■ EXERCISE AIM:
Each of the lines below must be written out exactly as shown.

------------------------------------------------

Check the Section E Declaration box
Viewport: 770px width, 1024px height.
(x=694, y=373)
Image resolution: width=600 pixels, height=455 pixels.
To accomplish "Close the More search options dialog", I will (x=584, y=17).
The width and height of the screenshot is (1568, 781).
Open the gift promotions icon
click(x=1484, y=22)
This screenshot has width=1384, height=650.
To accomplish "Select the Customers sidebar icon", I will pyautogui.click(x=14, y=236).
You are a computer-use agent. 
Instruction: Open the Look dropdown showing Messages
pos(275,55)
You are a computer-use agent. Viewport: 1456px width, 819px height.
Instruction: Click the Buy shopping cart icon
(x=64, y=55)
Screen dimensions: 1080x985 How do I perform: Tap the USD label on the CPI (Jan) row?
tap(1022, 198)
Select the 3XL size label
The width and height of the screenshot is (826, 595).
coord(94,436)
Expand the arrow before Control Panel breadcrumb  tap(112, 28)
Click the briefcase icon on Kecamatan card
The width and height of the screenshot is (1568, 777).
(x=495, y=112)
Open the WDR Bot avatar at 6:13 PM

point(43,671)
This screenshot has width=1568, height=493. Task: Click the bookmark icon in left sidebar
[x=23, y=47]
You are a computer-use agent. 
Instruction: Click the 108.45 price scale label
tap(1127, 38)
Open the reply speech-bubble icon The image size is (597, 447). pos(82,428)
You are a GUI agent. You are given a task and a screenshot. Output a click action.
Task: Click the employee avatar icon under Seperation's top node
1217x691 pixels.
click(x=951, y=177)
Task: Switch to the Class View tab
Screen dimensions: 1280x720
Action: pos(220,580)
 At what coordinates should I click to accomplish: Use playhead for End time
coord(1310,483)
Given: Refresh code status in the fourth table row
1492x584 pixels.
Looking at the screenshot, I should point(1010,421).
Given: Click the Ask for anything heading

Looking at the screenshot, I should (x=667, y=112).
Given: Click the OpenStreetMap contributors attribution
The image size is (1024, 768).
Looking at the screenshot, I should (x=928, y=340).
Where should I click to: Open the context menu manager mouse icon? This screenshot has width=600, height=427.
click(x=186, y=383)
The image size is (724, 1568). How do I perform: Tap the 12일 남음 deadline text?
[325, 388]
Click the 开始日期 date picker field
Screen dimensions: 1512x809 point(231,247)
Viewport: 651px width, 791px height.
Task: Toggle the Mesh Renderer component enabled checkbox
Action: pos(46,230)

------------------------------------------------

■ RESPONSE FOR THIS EXERCISE:
Check the Section E Declaration box
Viewport: 770px width, 1024px height.
(x=694, y=373)
Image resolution: width=600 pixels, height=455 pixels.
To accomplish "Close the More search options dialog", I will (x=584, y=17).
The width and height of the screenshot is (1568, 781).
Open the gift promotions icon
click(x=1484, y=22)
This screenshot has width=1384, height=650.
To accomplish "Select the Customers sidebar icon", I will pyautogui.click(x=14, y=236).
You are a computer-use agent. 
Instruction: Open the Look dropdown showing Messages
pos(275,55)
You are a computer-use agent. Viewport: 1456px width, 819px height.
Instruction: Click the Buy shopping cart icon
(x=64, y=55)
Screen dimensions: 1080x985 How do I perform: Tap the USD label on the CPI (Jan) row?
tap(1022, 198)
Select the 3XL size label
The width and height of the screenshot is (826, 595).
coord(94,436)
Expand the arrow before Control Panel breadcrumb  tap(112, 28)
Click the briefcase icon on Kecamatan card
The width and height of the screenshot is (1568, 777).
(x=495, y=112)
Open the WDR Bot avatar at 6:13 PM

point(43,671)
This screenshot has width=1568, height=493. Task: Click the bookmark icon in left sidebar
[x=23, y=47]
You are a computer-use agent. 
Instruction: Click the 108.45 price scale label
tap(1127, 38)
Open the reply speech-bubble icon The image size is (597, 447). pos(82,428)
You are a GUI agent. You are given a task and a screenshot. Output a click action.
Task: Click the employee avatar icon under Seperation's top node
1217x691 pixels.
click(x=951, y=177)
Task: Switch to the Class View tab
Screen dimensions: 1280x720
Action: pos(220,580)
 At what coordinates should I click to accomplish: Use playhead for End time
coord(1310,483)
Given: Refresh code status in the fourth table row
1492x584 pixels.
Looking at the screenshot, I should point(1010,421).
Given: Click the Ask for anything heading

Looking at the screenshot, I should (x=667, y=112).
Given: Click the OpenStreetMap contributors attribution
The image size is (1024, 768).
Looking at the screenshot, I should (x=928, y=340).
Where should I click to: Open the context menu manager mouse icon? This screenshot has width=600, height=427.
click(x=186, y=383)
The image size is (724, 1568). How do I perform: Tap the 12일 남음 deadline text?
[325, 388]
Click the 开始日期 date picker field
Screen dimensions: 1512x809 point(231,247)
Viewport: 651px width, 791px height.
Task: Toggle the Mesh Renderer component enabled checkbox
Action: pos(46,230)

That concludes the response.